My home pageFor the academic year 2005 - 2006 I was on Professional Development Leave. The theme of my sabbatical proposal was "Software as a Component in Safety-Critical Systems". The details of what I did for the year changed from the original proposal submitted in October 2004. The year stayed true to the theme of the proposal and still had three elements each about one quarter long. RIT students might liken it to me doing three single block co-ops.
This page contains a brief description of each of my visits. I wrote a short article on my leave for the Spring 2006 Scholarship @ RIT newsletter published by the library. If you are interested you can also read the more detailed Professional Development Leave report that I submitted to the Provost.
From mid-August through until the middle of November I worked at the US Food and Drug Administration in Rockville, MD. Following the finest bureaucratic traditions I was a Staff Fellow in CDRH/OSEL/DESE. In English that is the Center for Devices and Radiologic Health, Office of Science and Engineering Labs, Division of Electrical and Software Engineering. This group is responsible for providing engineering support to the FDA for the regulation of software in medical devices. The group acts as consultants to the Office of Device Evaluation which does pre-market reviews of applications for new devices. The Office of Compliance will also call upon them for their expert services during post-market enforcement of the FDA's regulatory authority. In addition to these regulatory activities the group maintains a forward-looking view to the academic research to make sure that the medical device manufacturers are using the best practices for developing software that contributes to the safety and effectiveness of their devices.

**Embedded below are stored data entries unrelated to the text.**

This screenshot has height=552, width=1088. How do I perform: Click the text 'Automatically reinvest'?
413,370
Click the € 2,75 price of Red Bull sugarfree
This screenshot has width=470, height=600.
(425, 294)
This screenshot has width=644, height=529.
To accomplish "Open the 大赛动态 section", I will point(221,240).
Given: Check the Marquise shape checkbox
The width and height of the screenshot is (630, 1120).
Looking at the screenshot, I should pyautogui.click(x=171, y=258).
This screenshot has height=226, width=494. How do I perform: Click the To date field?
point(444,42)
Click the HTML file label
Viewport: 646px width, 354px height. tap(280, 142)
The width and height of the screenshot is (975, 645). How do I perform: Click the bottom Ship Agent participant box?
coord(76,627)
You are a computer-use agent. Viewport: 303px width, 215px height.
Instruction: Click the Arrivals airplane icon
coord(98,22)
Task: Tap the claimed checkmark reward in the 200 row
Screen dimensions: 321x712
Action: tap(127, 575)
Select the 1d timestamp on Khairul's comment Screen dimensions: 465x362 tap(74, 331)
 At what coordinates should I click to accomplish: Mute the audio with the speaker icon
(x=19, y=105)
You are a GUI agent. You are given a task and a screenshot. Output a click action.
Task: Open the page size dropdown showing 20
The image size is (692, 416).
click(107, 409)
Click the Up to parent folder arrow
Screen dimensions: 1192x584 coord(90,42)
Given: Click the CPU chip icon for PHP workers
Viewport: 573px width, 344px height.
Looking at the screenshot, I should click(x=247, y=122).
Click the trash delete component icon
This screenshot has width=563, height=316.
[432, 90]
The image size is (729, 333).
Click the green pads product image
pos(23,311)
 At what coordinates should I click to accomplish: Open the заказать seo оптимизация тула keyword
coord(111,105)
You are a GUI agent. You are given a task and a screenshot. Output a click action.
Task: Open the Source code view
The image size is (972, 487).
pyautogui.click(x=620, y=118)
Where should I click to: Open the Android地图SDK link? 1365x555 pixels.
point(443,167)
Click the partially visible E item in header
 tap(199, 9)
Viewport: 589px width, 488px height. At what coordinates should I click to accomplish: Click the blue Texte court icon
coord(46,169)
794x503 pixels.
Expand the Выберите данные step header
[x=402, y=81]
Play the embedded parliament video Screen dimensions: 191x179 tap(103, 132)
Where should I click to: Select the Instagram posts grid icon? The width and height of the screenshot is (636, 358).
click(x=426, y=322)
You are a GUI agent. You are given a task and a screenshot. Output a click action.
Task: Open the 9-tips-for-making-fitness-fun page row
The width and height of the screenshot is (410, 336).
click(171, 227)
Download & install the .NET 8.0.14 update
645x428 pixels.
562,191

After Thanksgiving I moved to the Software Engineering Laboratory at NASA Goddard Space Flight Center in Greenbelt, MD. The head of this group is Dr. Michael Hinchey. A primary research activity of the group is the application of formal methods. The group has developed a research tool that attempts to extract formal requirements specifications from text requirements documents. A second tool is called Requirements to Design to Code (R2D2C). This tool starts with requirements defined in terms of action scenarios. Using a theorem prover it infers a design in a particular design methodology that satisfies those scenarios. Once the tool has defined the formal design, it is a straightforward process to autocode an implementation. I worked on an extension to R2D2C that defined safety requirements in terms of safe operating scenarios. The system would then autocode a safety monitor that checked for safety violations at runtime.
The final period in the Spring of 2006 I worked for Pratt & Whitney in their Real-Time and Embedded Software (RTES) group. This group works on Pratt & Whitney's PW4000 and PW6000 series commercial jet engines. RTES is responsible for integrating all the control tasks into the cyclic executive scheduler that runs on the engine's Full-Authority Digital Electronic Controller (FADEC). The FADEC has almost complete control of the engine operation. I worked on several tasks including: the task force defining standard practices for performing Fault Tree Analysis, and Failure Modes and Effects Analysis; define software requirements for an editor of lists specifying engine performance data to record on the military F135 engine for the Joint Strike Fighter; discussions with designers to capture standard practice for creating a cyclic executive schedule.